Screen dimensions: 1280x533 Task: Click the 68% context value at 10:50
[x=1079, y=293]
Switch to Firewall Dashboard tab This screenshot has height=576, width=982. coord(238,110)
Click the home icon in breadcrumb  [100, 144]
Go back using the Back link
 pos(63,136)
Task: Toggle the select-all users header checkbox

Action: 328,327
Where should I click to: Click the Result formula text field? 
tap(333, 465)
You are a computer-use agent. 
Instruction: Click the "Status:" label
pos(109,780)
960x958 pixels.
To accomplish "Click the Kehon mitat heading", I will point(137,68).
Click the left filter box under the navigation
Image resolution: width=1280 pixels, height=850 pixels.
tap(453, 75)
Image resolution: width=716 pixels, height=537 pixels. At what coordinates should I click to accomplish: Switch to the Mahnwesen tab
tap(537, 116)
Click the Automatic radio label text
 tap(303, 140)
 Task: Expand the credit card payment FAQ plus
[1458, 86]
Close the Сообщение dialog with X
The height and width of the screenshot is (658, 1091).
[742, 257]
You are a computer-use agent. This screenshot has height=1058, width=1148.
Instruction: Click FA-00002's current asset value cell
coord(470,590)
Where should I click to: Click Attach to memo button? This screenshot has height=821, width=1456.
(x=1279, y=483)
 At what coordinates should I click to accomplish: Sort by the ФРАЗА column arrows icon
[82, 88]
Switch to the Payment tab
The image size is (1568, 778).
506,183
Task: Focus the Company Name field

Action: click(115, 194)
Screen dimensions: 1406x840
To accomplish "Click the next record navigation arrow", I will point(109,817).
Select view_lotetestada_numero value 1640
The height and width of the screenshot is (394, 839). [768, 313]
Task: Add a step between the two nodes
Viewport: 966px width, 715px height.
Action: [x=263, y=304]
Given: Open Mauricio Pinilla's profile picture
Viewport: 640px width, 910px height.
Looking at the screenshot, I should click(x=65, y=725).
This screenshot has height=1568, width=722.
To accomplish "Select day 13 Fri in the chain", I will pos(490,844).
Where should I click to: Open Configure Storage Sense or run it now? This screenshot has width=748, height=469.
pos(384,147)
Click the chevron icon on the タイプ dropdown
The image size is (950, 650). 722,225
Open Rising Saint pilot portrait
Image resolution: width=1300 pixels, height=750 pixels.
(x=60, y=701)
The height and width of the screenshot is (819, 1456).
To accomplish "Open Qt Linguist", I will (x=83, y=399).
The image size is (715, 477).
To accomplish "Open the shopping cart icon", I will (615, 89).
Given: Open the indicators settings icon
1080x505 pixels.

- - - - -

▸ WRITTEN INSTRUCTION: Write out again everything from the line with "Click the chevron icon on the タイプ dropdown" down to the very end of the rows, changing nothing.

▸ EXPECTED ANSWER:
Click the chevron icon on the タイプ dropdown
The image size is (950, 650). 722,225
Open Rising Saint pilot portrait
Image resolution: width=1300 pixels, height=750 pixels.
(x=60, y=701)
The height and width of the screenshot is (819, 1456).
To accomplish "Open Qt Linguist", I will (x=83, y=399).
The image size is (715, 477).
To accomplish "Open the shopping cart icon", I will (615, 89).
Given: Open the indicators settings icon
1080x505 pixels.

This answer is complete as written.